Although consumer loan MPL securitisations account for just over half the market, the biggest ticket deals are coming from the student loan side, which represents 38 percent of the sector’s deal history (PeerIQ/Bloomberg). San Francisco based SoFi, which specialises in student loan refinancing, brought the first US$1 billion MPL securitisation to market in early 2018 and issued over US$7 billion during the year in ten deals across consumer and student loans. A further US$3.6 billion in ten MPL securitisations priced in Q1 2019, according to the research group, taking total cumulative issuance since 2013 to US$48.1 billion.

Positive Market Feedback

It seems as though a virtuous circle is playing out. The ability to securitise loans on their books presents an important and growing funding opportunity for the major market participants, further fuelling the underlying industry which could originate US$1 trillion in the US by 2025 according to a forecast in a PwC report . At the same time, the general increase in MPL securitisation dealflow and greater awareness and acceptance from investors, looks set to drive momentum in marketplace lending. In addition to opening a window for institutions to participate in the dynamic non-bank lending business, MPL securitisation also offers a key avenue of growth for new market entrants. Indeed, when a new non-bank lender emerges in the sector, the long term strategy that tends to follow is to start to build up a track record and when it makes sense begin to securitise.

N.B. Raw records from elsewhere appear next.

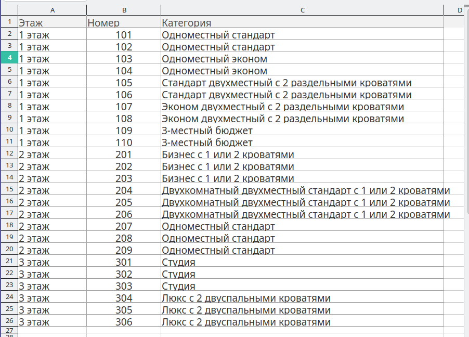Click row header 1

point(9,23)
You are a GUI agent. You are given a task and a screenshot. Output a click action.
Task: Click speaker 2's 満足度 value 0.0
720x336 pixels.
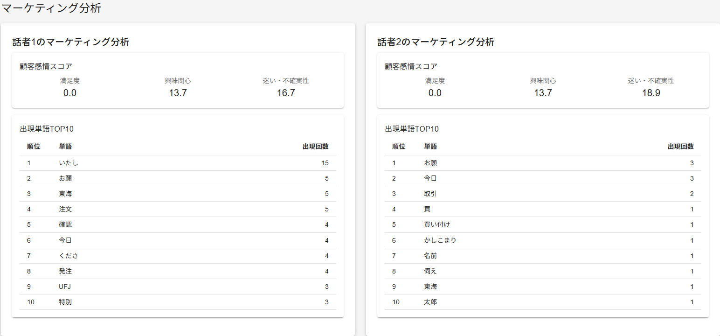click(435, 93)
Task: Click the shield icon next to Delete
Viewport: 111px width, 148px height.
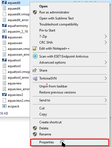Action: pos(35,128)
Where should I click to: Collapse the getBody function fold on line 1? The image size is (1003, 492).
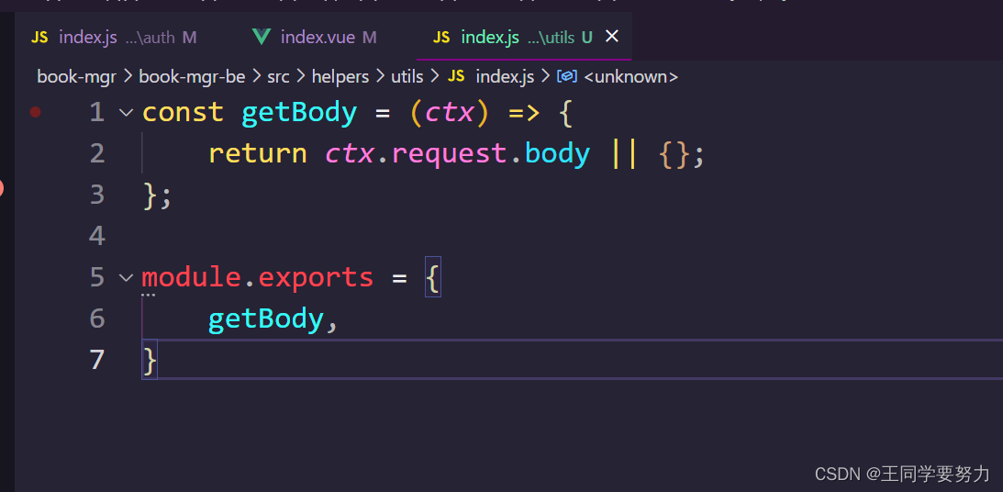[126, 112]
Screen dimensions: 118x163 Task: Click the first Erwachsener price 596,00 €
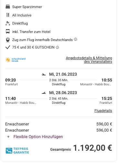click(104, 124)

Having disrupted the traditional banking through online loan origination, firms such as Lending Club, Prosper and Avant have now become household names, providing an alternative method of finance for consumers, students and businesses, particularly SMEs. In fact, non-bank technology firms have now captured over a third of the US personal lending market, according to a July 2018, US Treasury report . While question marks persist over how liquidity for some of these lenders might hold up in a market downturn, it is also clear that funding costs present a significant obstacle to increased growth. More efficient funding through securitisation also offers access to new investors and institutional capital, making for a wider, more stable investor base.

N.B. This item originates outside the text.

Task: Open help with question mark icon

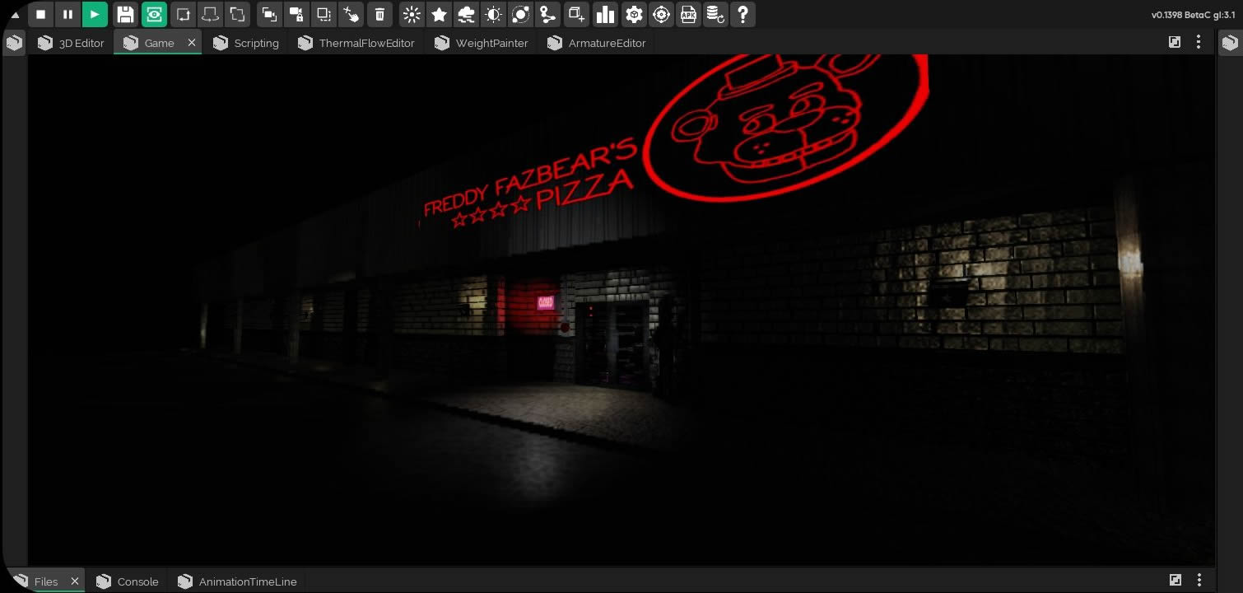Action: (743, 14)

According to a Deloitte report on the sector last year, 77 percent of non-bank online lenders said that their cost of funding was a concern and 38 percent said it was the issue they were most concerned about. For lenders sized between US$50 and US$499 million, some 10% of funding was achieved through securitisation, rather than more costly equity and bank lines of credit. For lenders sized above US$500 million that proportion rises to 28 percent, which is a number likely to increase as more first-time issuers enter the market, such as Freedom Financial, Upgrade and Enova, which all issued inaugural deals in 2018, together worth over US$1 billion, including Freedom’s US$384 million follow up issue in the final quarter.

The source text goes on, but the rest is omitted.